Dal suo punto di vista può essere sicuramente un’occasione. Perché se, miracolosamente, dovesse trovarsi bene con questa monoposto, potrebbe puntare alla riconferma nel 2026 invece che rischiare di essere escluso dal giro Racing Bulls, con Honda che se ne andrà in Aston Martin. Onestamente penso non succederà niente di tutto questo. Il declino di Pérez con la RB20 e i primi due weekend di Lawson con la RB21 – certamente una macchina non molto diversa, anzi – mi lasciano pensare che l’unica via è quella di trovare un pilota che almeno condivida con Verstappen lo stile di guida, questo indipendentemente dal piede sopraffino dell’olandese. E sono comunque moderatamente sicuro che chiunque, nella fascia non “top” di piloti (quella che include i pari grado di Max, per intenderci) faticherebbe clamorosamente.
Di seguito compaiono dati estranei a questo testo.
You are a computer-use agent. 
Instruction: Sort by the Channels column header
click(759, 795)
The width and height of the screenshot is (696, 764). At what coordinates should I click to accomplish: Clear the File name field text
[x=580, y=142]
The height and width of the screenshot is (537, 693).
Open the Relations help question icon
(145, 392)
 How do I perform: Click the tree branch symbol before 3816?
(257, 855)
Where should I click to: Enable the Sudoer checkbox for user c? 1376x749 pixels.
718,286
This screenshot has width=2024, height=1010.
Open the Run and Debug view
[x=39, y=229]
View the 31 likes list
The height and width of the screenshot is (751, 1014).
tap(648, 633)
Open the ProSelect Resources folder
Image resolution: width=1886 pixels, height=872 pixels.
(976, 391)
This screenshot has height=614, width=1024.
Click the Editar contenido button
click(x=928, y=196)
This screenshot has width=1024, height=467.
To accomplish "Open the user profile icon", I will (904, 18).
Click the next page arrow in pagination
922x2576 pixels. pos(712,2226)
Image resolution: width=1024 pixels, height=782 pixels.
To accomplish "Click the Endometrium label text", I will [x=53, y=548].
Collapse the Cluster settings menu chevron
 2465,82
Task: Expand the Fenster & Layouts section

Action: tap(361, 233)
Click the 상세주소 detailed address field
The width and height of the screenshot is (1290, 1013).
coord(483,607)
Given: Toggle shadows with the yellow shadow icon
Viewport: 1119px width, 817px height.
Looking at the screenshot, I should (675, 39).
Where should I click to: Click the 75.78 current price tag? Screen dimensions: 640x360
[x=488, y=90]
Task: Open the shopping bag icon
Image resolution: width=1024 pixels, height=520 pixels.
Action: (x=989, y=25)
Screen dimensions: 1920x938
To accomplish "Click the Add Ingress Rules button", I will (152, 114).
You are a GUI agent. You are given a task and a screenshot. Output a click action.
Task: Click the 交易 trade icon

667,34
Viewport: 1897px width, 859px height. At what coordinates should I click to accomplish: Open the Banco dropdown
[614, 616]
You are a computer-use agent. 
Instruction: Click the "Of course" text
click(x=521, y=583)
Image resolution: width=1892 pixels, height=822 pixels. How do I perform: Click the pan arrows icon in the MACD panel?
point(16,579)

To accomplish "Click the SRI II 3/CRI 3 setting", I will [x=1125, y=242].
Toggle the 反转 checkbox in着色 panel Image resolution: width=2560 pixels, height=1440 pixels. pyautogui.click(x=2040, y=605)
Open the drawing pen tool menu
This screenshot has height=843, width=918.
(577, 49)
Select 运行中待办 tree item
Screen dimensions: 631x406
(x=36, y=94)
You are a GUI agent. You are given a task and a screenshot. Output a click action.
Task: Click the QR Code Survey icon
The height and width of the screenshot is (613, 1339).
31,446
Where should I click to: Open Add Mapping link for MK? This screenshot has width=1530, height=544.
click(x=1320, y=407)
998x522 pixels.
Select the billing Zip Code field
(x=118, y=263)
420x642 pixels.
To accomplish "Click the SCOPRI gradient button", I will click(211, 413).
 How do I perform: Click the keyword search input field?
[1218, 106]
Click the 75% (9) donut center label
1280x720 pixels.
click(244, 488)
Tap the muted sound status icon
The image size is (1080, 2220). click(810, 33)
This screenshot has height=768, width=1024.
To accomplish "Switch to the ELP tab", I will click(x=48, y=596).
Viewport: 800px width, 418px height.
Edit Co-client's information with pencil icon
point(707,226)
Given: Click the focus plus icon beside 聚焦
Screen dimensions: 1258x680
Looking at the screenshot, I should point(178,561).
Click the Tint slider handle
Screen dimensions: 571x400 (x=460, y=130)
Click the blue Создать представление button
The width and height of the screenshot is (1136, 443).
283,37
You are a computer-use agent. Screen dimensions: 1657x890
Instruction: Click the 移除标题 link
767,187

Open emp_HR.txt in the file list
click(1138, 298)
Tornando alla domanda iniziale. Cosa succederà se fallirà anche Tsunoda? Verrà riportato indietro Lawson? Si proverà con Hajdar? Tutte mosse, tra l’altro, che andrebbero a riaprire la questione di Red Bull che ha a disposizione quattro macchine invece di due. Oppure si richiamerà Pérez con tanto di sombrero, al momento in panciolle a gustarsi la situazione? Il punto è che, se questo cambio verrà ufficializzato, qualsiasi cosa succeda non si potrà mettere una scadenza anche a Tsunoda ma solo certificare che, da un anno almeno, la Red Bull ha a disposizione un mezzo che solo un pilota è capace di guidare, ottenendo il massimo possibile come ci ha insegnato l’esempio già citato del 1994 o, facendo un parallelo con le due ruote, la Ducati di Stoner o l’ultima Honda di Marquez.

Prima Red Bull capisce quanto il suo primo pilota sia di un altro livello e prima potrà preoccuparsi di aiutare qualsiasi secondo al suo fianco. Altrimenti, il problema rimarrà irrisolto tra piloti bruciati e mondiali costruttori salutati all’inizio dell’anno.